EDITORIAL: Meriden sees financial boost from cannabis sales

Revenue from the city’s first cannabis retailer has, so far, yielded more than $20,000 a month in sales tax revenue for Meriden. Projections for a continuing income from this source are still in flux and a top finance officer is cautious about the reliability of money the city might see from marijuana sales. However, the mayor expressed a positive outlook on the potential for continued — and possibly increasing — pot-related proceeds available for city use.

The city collected $22,345 in cannabis sales tax in January and is scheduled to receive $29,240 from February’s gross sales generated by Zen Leaf, the city’s only adult-use cannabis hybrid retailer, according to a Record Journal story by Mary Ellen Godin.

The Finance Committee recently made a projection for the year based on anticipated sales and agreed to include $180,000 in expected revenue in the 2023-2024 budget. However, city Finance Director Kevin McNabola cautioned that with dispensaries opening in cities and towns around the area those establishments could draw some business away from Meriden. Finance Committee Vice Chairman Dan Brunet noted that there is no historical data and only two months’ worth of information to go on. However, city officials have looked at other facilities and were comfortable that $180,0000 was a conservative estimate, according to Godin’s story.

Mayor Kevin Scarpati said he believed the real number could be higher given that two more dispensaries are approved at two other city sites.

Godin’s story explains that according to state law, in regards to marijuana products, “every purchase will have a 6.35% state sales tax, a 3% municipal tax, and about 10-15% state cannabis tax based on THC content. Early state revenues will go towards agencies and programs that implemented the cannabis retail market. The state expects about $75 million in tax revenue by 2026.”

The revenue can be used for a wide variety of needs, such as streetscape improvements where cannabis / hybrid retailers are located; education programs or youth employment and training programs; and mental health and addiction services — to name a few possibilities.

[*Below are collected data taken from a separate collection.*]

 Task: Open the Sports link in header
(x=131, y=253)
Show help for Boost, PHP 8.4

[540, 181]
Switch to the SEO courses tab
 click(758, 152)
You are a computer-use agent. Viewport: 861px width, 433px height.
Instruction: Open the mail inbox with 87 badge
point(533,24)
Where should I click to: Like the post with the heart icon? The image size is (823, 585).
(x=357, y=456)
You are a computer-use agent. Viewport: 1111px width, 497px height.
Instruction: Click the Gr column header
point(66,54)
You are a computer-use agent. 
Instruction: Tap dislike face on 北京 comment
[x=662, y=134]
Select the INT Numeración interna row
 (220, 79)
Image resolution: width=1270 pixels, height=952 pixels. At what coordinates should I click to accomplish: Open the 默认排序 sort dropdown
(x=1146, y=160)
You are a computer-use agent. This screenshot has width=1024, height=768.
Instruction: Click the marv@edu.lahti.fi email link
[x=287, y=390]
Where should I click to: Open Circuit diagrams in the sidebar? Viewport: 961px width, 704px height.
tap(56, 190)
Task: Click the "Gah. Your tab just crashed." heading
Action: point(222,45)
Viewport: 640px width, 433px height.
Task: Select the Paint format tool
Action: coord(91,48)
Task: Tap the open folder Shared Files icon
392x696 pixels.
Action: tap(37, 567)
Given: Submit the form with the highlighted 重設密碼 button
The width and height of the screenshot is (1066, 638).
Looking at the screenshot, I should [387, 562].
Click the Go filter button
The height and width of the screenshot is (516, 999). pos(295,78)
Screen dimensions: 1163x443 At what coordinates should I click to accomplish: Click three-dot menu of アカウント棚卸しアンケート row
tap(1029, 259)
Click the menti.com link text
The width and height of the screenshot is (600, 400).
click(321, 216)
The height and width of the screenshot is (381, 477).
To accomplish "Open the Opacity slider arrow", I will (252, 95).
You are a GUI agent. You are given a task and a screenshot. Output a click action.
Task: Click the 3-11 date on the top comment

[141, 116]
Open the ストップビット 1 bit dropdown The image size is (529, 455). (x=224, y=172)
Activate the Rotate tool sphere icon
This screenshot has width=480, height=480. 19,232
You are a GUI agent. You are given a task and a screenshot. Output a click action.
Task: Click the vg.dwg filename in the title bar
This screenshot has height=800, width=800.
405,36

“We didn’t really know what to expect when budgeting this new revenue,” Scarpati said. “It was important to include a number in the new budget line. That was not only appropriate, but that we include a projected figure from January 2023 to June 2024. I think we can go a little north of that.”

The city has plans for other marijuana retailers and has seen a good start on tax-generated income from Zen Leaf. At this early stage of cannabis legalization for recreational use, this looks like a sustainable source of future funds for the city.